3. Dem Erfordernis, Zeugen vor dem Senat zu vernehmen darf sich das LSG nicht dadurch entziehen, daß es unterstellt, die Zeugen würden bei einer Vernehmung ihre früheren Angaben, die zugunsten des Klägers ausgefallen seien, wiederholen, gleichzeitig aber als erwiesen ansehen, daß ihre Angaben unrichtig sind. Von einer Vernehmung dieser Zeugen darf das LSG nur absehen, wenn es die vom Kläger behauptete Tatsache als wahr unterstellt, andernfalls läge eine unzulässige Vorwegnahme der Beweiswürdigung vor (vgl BGH 1970-02-17 III ZR 139/67 = BGHZ 53, 245, 260).
4. Die unterlassene Gegenüberstellung von Zeugen stellt keinen Verfahrensmangel dar. Nach § 118 Abs 1 SGG iVm § 394 Abs 2 ZPO können zwar Zeugen, deren Aussagen sich widersprechen, einander gegenübergestellt werden. Es steht aber im freien Ermessen des Tatrichters, ob er von dieser Befugnis Gebrauch machen will oder nicht. Die Ausübung dieses Ermessens entzieht sich jedoch, wenn allein die Tatsache des Widerspruchs der Zeugenaussagen vorliegt, der Nachprüfung in der Revisionsinstanz. Das Revisionsgericht kann nur nachprüfen, ob die Grenzen des Ermessens gewahrt sind (vgl BAG 1967-12-14 5 ARZ 6/67 = NJW 1968, 566).
Normenkette
RVO § 537 Nr 2, §§ 539, 543, 547-548; SGG § 74 Fassung: 1953-09-03, § 103 Fassung: 1974-07-30, § 106 Abs 3 Nr 3 Fassung: 1953-09-03, § 118 Abs 1 Fassung: 1974-12-20; ZPO § § 62, 377 Abs 3, § 377 Abs 4, § 394 Abs 2
Verfahrensgang
Hessisches LSG (Entscheidung vom 11.12.1978; Aktenzeichen L 3 U 967/73) |
SG Frankfurt am Main (Entscheidung vom 22.08.1973; Aktenzeichen S 4 U 240/71) |
Tatbestand
Der Kläger war Inhaber des Elektrohauses H in B bei H. Er war bei der Beklagten gegen Arbeitsunfall und bei der Beigeladenen (freiwillig) für den Fall der Krankheit versichert. Im Rahmen seines Unternehmens befaßte er sich ua mit Instandsetzungsarbeiten an Radio- und Fernsehgeräten.
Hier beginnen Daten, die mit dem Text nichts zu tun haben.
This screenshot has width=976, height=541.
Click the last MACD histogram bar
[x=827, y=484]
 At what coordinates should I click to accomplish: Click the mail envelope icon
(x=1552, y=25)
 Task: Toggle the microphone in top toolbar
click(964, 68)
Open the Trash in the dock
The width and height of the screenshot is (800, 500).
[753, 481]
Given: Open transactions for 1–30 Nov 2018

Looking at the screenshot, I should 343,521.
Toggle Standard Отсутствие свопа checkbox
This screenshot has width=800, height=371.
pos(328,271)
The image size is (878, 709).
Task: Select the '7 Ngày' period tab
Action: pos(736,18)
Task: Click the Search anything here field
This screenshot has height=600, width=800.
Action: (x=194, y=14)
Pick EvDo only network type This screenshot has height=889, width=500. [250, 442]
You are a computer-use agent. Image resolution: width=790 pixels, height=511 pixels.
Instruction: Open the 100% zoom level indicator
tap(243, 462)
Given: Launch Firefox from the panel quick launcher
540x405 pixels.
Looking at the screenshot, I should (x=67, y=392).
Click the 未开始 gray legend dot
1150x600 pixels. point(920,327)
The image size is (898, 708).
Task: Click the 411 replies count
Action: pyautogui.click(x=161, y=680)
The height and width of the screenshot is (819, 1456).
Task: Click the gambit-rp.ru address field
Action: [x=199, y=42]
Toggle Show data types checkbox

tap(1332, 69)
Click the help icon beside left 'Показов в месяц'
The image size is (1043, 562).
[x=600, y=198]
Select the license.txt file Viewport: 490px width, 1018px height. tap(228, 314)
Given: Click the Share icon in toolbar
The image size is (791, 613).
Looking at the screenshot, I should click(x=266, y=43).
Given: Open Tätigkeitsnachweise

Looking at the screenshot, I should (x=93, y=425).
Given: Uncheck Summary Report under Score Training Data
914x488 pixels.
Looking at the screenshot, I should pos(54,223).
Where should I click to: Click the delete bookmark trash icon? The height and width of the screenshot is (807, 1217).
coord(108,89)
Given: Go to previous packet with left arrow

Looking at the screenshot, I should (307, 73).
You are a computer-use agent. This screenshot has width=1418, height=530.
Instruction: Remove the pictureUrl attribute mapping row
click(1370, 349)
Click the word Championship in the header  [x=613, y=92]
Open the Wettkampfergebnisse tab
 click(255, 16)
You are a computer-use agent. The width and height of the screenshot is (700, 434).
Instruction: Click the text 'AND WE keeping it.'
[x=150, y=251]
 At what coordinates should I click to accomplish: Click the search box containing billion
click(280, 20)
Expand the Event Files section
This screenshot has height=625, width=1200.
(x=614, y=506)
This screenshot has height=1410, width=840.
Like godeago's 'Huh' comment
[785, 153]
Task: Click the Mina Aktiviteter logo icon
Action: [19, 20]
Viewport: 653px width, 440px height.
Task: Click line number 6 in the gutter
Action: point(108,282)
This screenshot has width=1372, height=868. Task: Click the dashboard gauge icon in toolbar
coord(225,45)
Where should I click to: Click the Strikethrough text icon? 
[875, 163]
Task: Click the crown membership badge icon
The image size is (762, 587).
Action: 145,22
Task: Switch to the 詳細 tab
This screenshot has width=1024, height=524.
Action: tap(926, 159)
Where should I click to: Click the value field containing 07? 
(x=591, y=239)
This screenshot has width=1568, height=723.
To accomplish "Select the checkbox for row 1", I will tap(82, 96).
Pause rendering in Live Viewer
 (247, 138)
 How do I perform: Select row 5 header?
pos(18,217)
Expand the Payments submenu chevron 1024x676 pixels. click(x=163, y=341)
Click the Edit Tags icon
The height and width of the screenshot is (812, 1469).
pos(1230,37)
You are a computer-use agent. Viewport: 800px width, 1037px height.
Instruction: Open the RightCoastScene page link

In der Nacht vom 27. zum 28. Mai 1970 erlitt er mit seinem Kraftfahrzeug auf der Bundesstraße 8/40, die er aus der Richtung D kommend in Richtung H befuhr, an der Einmündung der F-Straße einen Unfall, bei dem er erheblich verletzt und ein anderer Verkehrsteilnehmer, mit dem er zusammengestoßen war, getötet wurde. Die Beklagte lehnte durch Bescheid vom 16. Juni 1971 Entschädigungsansprüche aus der Unfallversicherung ab. Sie war der Auffassung, daß der Kläger zur Unfallzeit, die sie mit 1.30 Uhr am 28. Mai 1970 annahm, sich nicht mehr auf der Fahrt zu einem türkischen Kunden befunden habe, um dort die Reparatur eines Fernsehgerätes durchzuführen.
Klage und Berufung sind ohne Erfolg geblieben (Urteile des Sozialgerichts -SG- Frankfurt am Main vom 22. August 1973 und des Hessischen Landessozialgerichts -LSG- vom 11. Dezember 1978). Das LSG hat zur Begründung ua ausgeführt: Es sei nicht erweislich, daß der Kläger sich im Zeitpunkt des Unfallgeschehens auf einem Betriebsweg befunden habe. Aufgrund der Ermittlungen im Straf-, Verwaltungs- und Gerichtsverfahren stehe lediglich fest, daß der Kläger als versicherter Unternehmer am 27. Mai 1970 bis gegen 22.30 Uhr für seinen Betrieb tätig gewesen sei. Ferner werde als erwiesen angesehen, daß er für den Abend dieses Tages mit einem türkischen Kunden (dem Zeugen S) in H verabredet gewesen sei, um dessen Fernsehgerät zu reparieren. Nach dem Gesamtergebnis der Beweisaufnahme sei zudem erwiesen, daß sich der Unfall entgegen der Darstellung des Klägers nicht bereits am 27. Mai 1970 um 22.00 Uhr, sondern erst am 28. Mai 1970 gegen 1.00 Uhr ereignet habe. Dafür sprächen die festgehaltenen Zeiten über das Eintreffen der Polizei und des Deutschen Roten Kreuzes (DRK) an der Unfallstelle, aber auch die Bekundungen des Polizeiobermeisters G sowie der Zeuginnen S und P. Die Behauptung des Klägers, den Unfall bereits am 27. Mai 1970 um 22.00 Uhr erlitten zu haben, könne nicht zutreffend sein, da der Kläger nach eigenen Angaben noch um 22.30 Uhr mit dem Kraftwagen vor seinem Betrieb von dem Zeugen H gesehen worden sei, dem er zuvor eine Geräteanschlußschnur verkauft hatte. Danach habe der Kläger zunächst noch die Gastwirtschaft "Z H" des Zeugen P aufgesucht und nach dessen Bekundungen sich dort nicht nur für eine kurze Zeit aufgehalten. Es sei naheliegend, daß der Kläger sich bis 0.11 Uhr im Fernsehen übertragene Fußballspiele angesehen habe und der Unfall sich geraume Zeit nach Mitternacht, wahrscheinlich am 28. Mai 1970 gegen 1.00 Uhr ereignet habe.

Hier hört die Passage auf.